All of a sudden our daughter got disappointed. She repeated “as soon as we can” but her sister kept repeating that she knew she would not return.
As a mom, and as an adoptive mom, this broke my heart. I wanted so much to say “we will be there this summer” but I knew it was not true. We can’t leave the US until we are assured her papers are in good standing. We can’t leave until we know we can return. Immigration is a bitch. I was so angry inside, and sadness welled up in me.
Our daughter’s sister passed the phone to one of her other sisters and this was interesting because this sister actually lived with all of us for the first six months when our daughter came to live with us. She is a year and a half younger than our daughter is.
Their conversation was very simple, and as mentioned before, it was hard to hear because of the rain. But one thing that stood out to our daughter (and she brought it up after the call) was that her little sister was no longer in school. Our daughter was upset, not sure what it mean that she was no longer in school. She was 11 years old.
I tried to reassure her by saying that maybe she was out of school because of the summer but then I remembered that kids get out of school there in mid to late June. I put my hand on her back to let her know that I was there for her if she wanted to talk further. I told her that maybe she stays home now to help her older sister with the baby.
Our daughter wanted so badly to speak to her older sister but her mom said she was not available to talk. She really wanted to wish her a happy mother’s day too because she is now a mom. Our daughter is now an aunt and loves the baby pictures they sent us through whatsapp. But she also knows (after our chat a few days prior) that just because she is happy to be an aunt, she needs to think about how her sister may not be happy to be a mom at 15. Excitement is good, and healthy, and fine but as long as you are not forcing the other party to be excited if they are not feeling it.
After about 16 minutes of a hard to hear conversation (I only heard her side because I don’t need to really “listen in”), I could tell she was getting frustrated. She had exercised all her questions she had wanted to ask and to her, there was just nothing else to really talk about.
At some point early in the phone call, at around 5:18 she handed the phone to me and said “here, I don’t know what else to talk about”. I told her that she is in control of the conversation. She can choose to wrap it up or she can continue but this is for her, not for me. I don’t ever want her thinking that she is talking to her birth family because that is what I wanted her to do. We had spoken about this before the call and she expressed interest and I encouraged her.

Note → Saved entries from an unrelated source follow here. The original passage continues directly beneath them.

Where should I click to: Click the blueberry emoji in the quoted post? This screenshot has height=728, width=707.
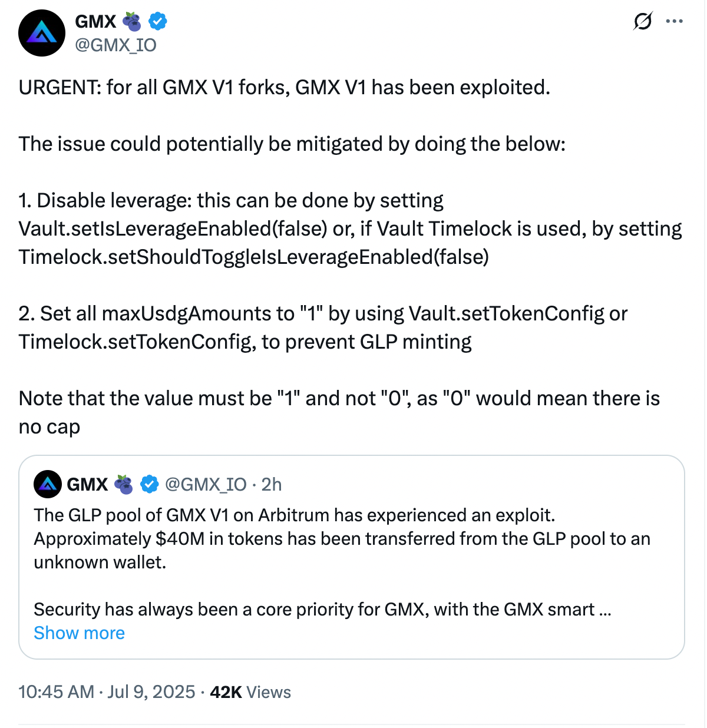[x=123, y=484]
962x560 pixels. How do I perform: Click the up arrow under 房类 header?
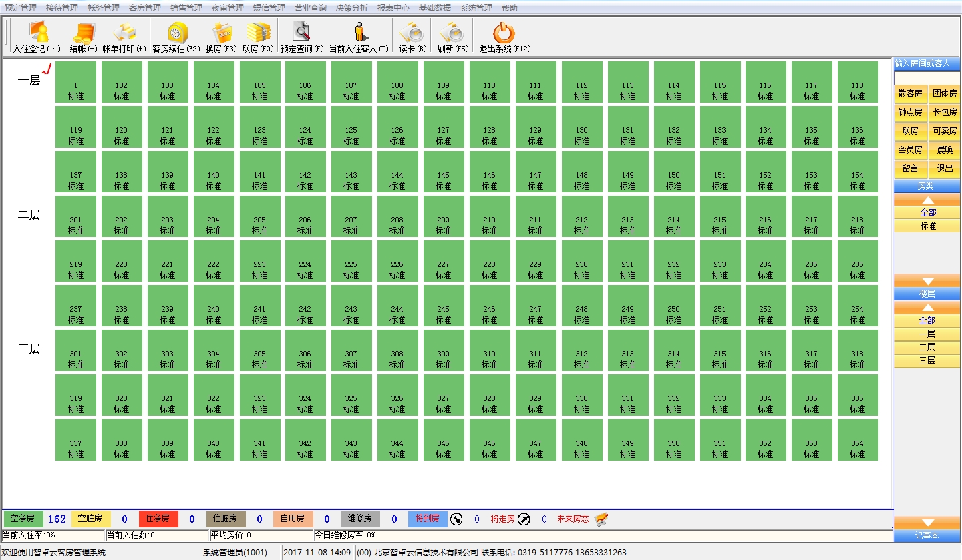(927, 200)
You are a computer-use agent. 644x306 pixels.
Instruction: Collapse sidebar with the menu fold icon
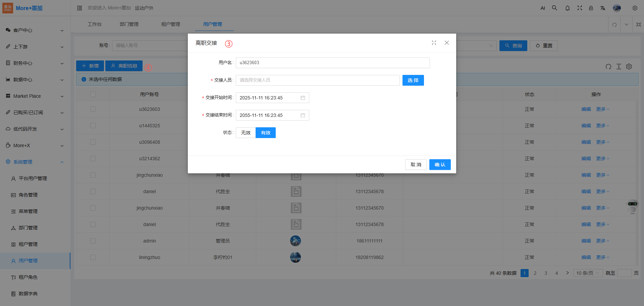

What she needed was encouragement on topics to speak about. So I did. I suggested she talk about school, and her after school activities, and her friends. She did this with a smile. And then it dawned on me that the connection was not there.
Even though she was joyful in talking about what she is doing in school, and with her friends, and after school….her siblings seemed disengaged. This saddened her and internally I can imagine there is this conflict going on. Has survivor’s guilt started so early? Has it always been there and I just have not seen it?
I ask adoptive parents everywhere to evaluate how you are keeping your children connected to their birth family. Not just their family but to their roots, culture, heritage and language. Are they unable to engage? Is there a classicism complex? A superiority complex?
Has survivor’s guilt started already?